Edward Michael Deliman (born March 4, 1947) is an American prelate of the Roman Catholic Church who served as an auxiliary bishop for the Archdiocese of Philadelphia from 2016 until 2022.

==Biography==

=== Early life ===
Edward Deliman was born on March 4, 1947, in Lorain, Ohio. After finishing high school, he attended St. Charles Borromeo Seminary in Philadelphia, where he received a bachelor's degree in 1969. In 1973, Deliman completed a Master of Divinity degree at St. Charles Borromeo.

=== Priesthood ===
.On May 19, 1973, Deliman was ordained to the priesthood for the Archdiocese of Philadelphia by Cardinal John Krol. Deliman served as assistant pastor in the following parishes:

- St. Joseph in Cheltenham Township, 1973-1977
- St. Clement in Philadelphia, 1977-1978
- St. John Bosco Parish in Hatboro, 1978-1983. He also served as an advocate on the metropolitan tribunal from 1979 to 1980 and as associate director of the Office for Youth and Young Adults from 1982 to 1983.
- St. Agnes Parish in West Chester, 1983-1986. He became defender of the bond for the tribunal in 1983.

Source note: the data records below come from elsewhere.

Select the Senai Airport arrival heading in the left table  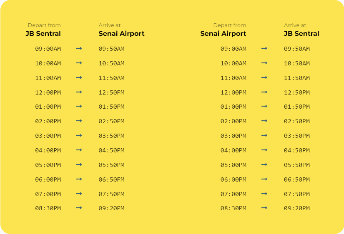click(121, 34)
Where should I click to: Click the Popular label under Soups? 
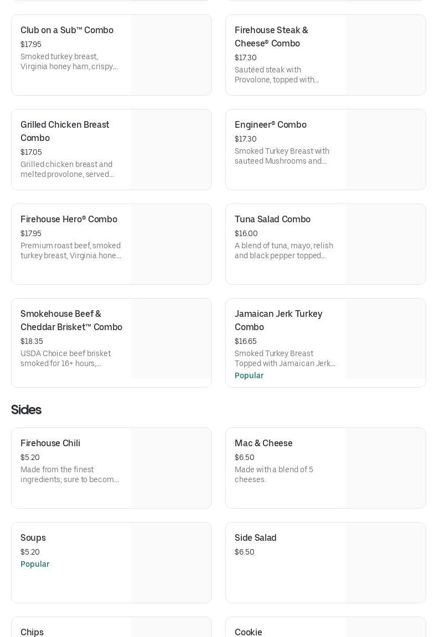[x=35, y=564]

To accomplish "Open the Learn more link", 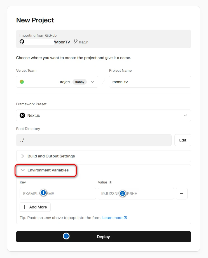I will coord(112,218).
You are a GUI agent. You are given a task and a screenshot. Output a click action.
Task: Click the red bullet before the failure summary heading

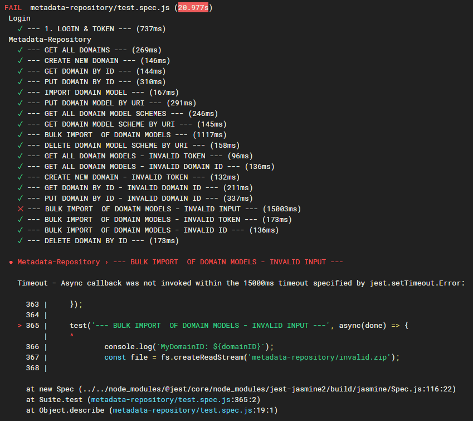pyautogui.click(x=12, y=262)
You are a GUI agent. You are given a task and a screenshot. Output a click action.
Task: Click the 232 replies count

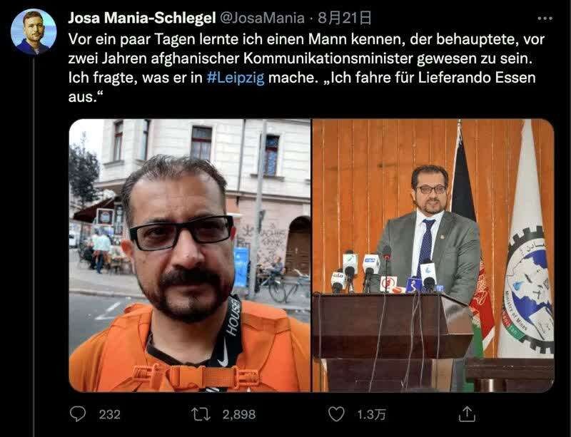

In 1986, Deliman was named parochial vicar of the Cathedral of SS. Peter and Paul in Philadelphia. Starting in 1991, Deliman served as pastor in the following parishes:

- St. Bonaventure in Philadelphia, 1991-1993
- Visitation B.V.M. in Philadelphia, 1993-2003
- St. Agnes, 2003-2009. He also served as spiritual director at St. Charles Borromeo Seminary from 2001 to 2006 and priest vocation coordinator from 2005 to 2009.
- St. Martin of Tours in Philadelphia, 2009-2011
- Our Lady of Fatima in Bensalem Township, 2011-2014
- Saint Charles Borromeo in Bensalem, 2014-2022

=== Auxiliary bishop of Philadelphia ===
Pope Francis appointed Deliman as an auxiliary bishop of Philadelphia on May 31, 2016. On August 18, 2016, Deliman was consecrated by Archbishop Charles Chaput. As bishop, Deliman oversaw Episcopal Region 2 (Montgomery County) of the archdiocese.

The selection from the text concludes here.